How to manage the transition from hospital to home-based elderly care?
The time right after leaving the hospital is critical but also very risky for older people. Many of them end up being readmitted to the hospital not long after. Most of the time, the reason is that when they go home, they’re not as well cared for as they were in the hospital.
Start discharge planning on day one
Many families don’t think about what happens after a hospital stay until the hospital brings it up first. By then, it might be too late. When a hospital admits your elderly relative, ask to meet its discharge planner or social worker. This person can estimate what your relative will need when he or she goes home – durable medical equipment, such as a walker or a hospital bed, skilled nursing visits, or a short-term rehabilitation stay.
You don’t want to have this initial discussion to hurry the process. You should instead determine what that patient’s likely needs are so that you can consider where that care will be provided. Lead times for equipment can be a few days. Hospital beds, oxygen concentrators, and bathroom grab bars may not be immediately available, but they can be critical. Ordering them the morning your relative is discharged will leave your loved one in an unready environment.
Conduct a physical audit of the home before the patient arrives
Before the patient comes home, try to look at your place with the eyes of a person who is sick and in very poor physical condition. A loose rug, an extension cord along a pathway, inadequate lighting in the bathroom – these are all things that could easily cause a fall for someone coming out of a recent hospital stay.
The most crucial preliminaries: make sure there’s a clear path to wherever the patient will be sleeping, put grab bars in and around the shower and toilet, and arrange to have the person sleep on the ground floor if climbing stairs is impossible at first. If physical therapy is going to be necessary, make sure there’s room to do the exercises the therapist will show you.
Doing a home safety check before your loved one comes home is almost always more pleasant than having to react to an emergency.
Divide clinical tasks from daily support tasks
A common mistake people make is assuming elderly care is a general category of assistance. Actually, it’s not. Tasks that require skilled nursing such as wound care, IV medication, and vital signs monitoring need to be performed by licensed professionals. On the other hand, bathing assistance, meal preparation, or laundry management can be provided by non-medical caregivers.
Distinguishing between these two categories is crucial for two main reasons. Firstly, it guarantees that nothing goes unnoticed between what’s supposed to be done by a nurse and what’s taken over by a family member. Secondly, it protects family members caring for relatives from becoming overworked as it makes clear what their responsibilities are.
For families in the Delaware Valley area, hiring a licensed home care agency Philadelphia PA to handle activities of daily living and instrumental tasks, such as grocery shopping or meal preparation, allows family members to focus on medical coordination without feeling exhausted during the first two weeks.

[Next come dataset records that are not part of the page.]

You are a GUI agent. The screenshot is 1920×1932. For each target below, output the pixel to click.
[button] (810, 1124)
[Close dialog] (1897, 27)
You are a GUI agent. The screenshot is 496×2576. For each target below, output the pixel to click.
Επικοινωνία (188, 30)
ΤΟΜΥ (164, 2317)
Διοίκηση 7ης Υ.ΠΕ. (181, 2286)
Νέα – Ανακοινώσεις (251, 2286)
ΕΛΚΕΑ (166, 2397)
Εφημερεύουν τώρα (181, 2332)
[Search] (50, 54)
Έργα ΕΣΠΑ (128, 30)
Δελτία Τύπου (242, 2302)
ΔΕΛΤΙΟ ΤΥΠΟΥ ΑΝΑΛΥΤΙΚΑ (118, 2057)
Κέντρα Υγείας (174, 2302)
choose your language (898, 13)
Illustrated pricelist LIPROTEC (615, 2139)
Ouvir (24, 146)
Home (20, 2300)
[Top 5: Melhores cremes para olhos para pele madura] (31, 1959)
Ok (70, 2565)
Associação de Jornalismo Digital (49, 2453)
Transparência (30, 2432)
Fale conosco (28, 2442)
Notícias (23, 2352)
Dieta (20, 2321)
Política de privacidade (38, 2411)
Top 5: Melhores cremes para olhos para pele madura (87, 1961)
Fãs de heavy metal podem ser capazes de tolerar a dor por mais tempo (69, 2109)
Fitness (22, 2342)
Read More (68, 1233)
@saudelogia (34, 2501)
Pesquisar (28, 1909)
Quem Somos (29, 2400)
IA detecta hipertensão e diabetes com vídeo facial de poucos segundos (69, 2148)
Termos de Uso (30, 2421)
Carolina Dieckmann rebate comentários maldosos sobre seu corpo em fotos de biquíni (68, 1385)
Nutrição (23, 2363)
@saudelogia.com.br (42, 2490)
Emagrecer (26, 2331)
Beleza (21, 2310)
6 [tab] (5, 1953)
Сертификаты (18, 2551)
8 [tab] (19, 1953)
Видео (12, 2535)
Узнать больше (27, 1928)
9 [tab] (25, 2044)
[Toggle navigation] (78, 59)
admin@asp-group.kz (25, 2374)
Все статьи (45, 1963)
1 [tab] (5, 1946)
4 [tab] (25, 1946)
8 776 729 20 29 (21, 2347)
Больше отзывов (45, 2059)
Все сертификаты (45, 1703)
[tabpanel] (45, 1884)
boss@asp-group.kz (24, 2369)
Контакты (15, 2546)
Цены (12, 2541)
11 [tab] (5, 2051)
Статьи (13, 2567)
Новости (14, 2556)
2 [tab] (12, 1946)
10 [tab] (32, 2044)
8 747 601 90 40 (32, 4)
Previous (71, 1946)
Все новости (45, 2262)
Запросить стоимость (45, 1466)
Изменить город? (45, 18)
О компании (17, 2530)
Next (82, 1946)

The medication list is a clinical document, not an afterthought
Preventing medication errors is one of the most effective ways to prevent post-discharge complications (and potentially readmissions). Create a master list of all drugs (brand name, generic name, dose, timing, and purpose) before the patient leaves, and follow up frequently to be sure medication conflicts are identified and resolved.
The 7-to-14-day follow-up window is not optional
Scheduling a follow-up appointment with the primary care physician or relevant specialist within seven to fourteen days of discharge is one of the most effective ways to catch complications before they require readmission. This visit allows the care team to review how the medication plan is working, assess the patient’s functional recovery, and adjust therapy referrals or equipment needs.
Getting this appointment scheduled before discharge – not after – removes a logistical barrier that often causes it to be delayed or skipped. Ask the discharge planner to help coordinate it while the patient is still in the hospital. Some health systems offer transitional care management programs specifically designed to bridge this window, which are worth asking about. If the patient is enrolled in Medicare, these programs may be covered under transitional care management billing codes, so it is worth confirming coverage before assuming the service comes at an out-of-pocket cost. For those without access to a formal program, a simple phone check-in from a nurse or care coordinator within 48 to 72 hours of discharge can serve a similar early-warning function while the follow-up appointment is still pending.
The first 30 days are a clinical operation
Families who approach the post-discharge period as an organized process tend to have better results compared to those who do not. This does not mean that you need to have medical knowledge, rather it reflects the level of organization one can find in any high-stakes project.